|
念願のホンダ・エンジンを獲得する。この前年の1986年からホンダはF1に本格参戦しておりウィリアムズにエンジンを供給していたが、中嶋悟と共にロータスにもエンジンを送り込むことになる。セナとホンダの歴史的な出会いであった。また中嶋悟もセナとジョイントし、初の日本人ドライバーのF1フル参戦を実現し、日本にとってもF1新時代のスタートとなった年である。
しかし、ロータスのシャシーは新しく導入したアクティブ・サスペンションが障害となり、ホンダのエンジンを活かしきれずにいた。さらにロータスは恒常的な資金難に悩まされており、ホンダとマクラーレンとの間には密かに交渉が進められていた。
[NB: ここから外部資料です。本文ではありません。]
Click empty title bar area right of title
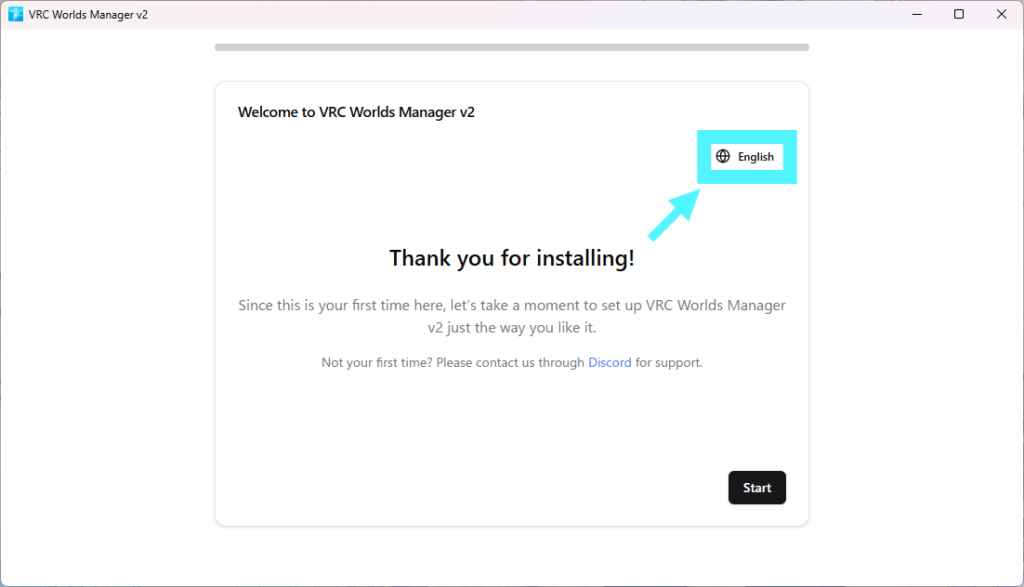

セナはロータス・ルノー時代、1985年に7度、1986年にも8度のポール・ポジションを獲得しているが、この年はわずか1度のポール・ポジションしか獲得していない。それでも得意のモナコGPでは優勝、次のアメリカGPでも優勝と、初の2連勝をマークした。
ウィリアムズのネルソン・ピケが総合チャンピオンに輝き、ナイジェル・マンセルが2位。セナは3位に入り、プロストが4位という結果に終わった。しかし、セナは満たされていなかった。イタリアGPにおいて1988年マクラーレンのチーム体制が発表され、エンジンはホンダ、ドライバーはプロスト、セナのジョイント・ナンバー1制になるというものだった。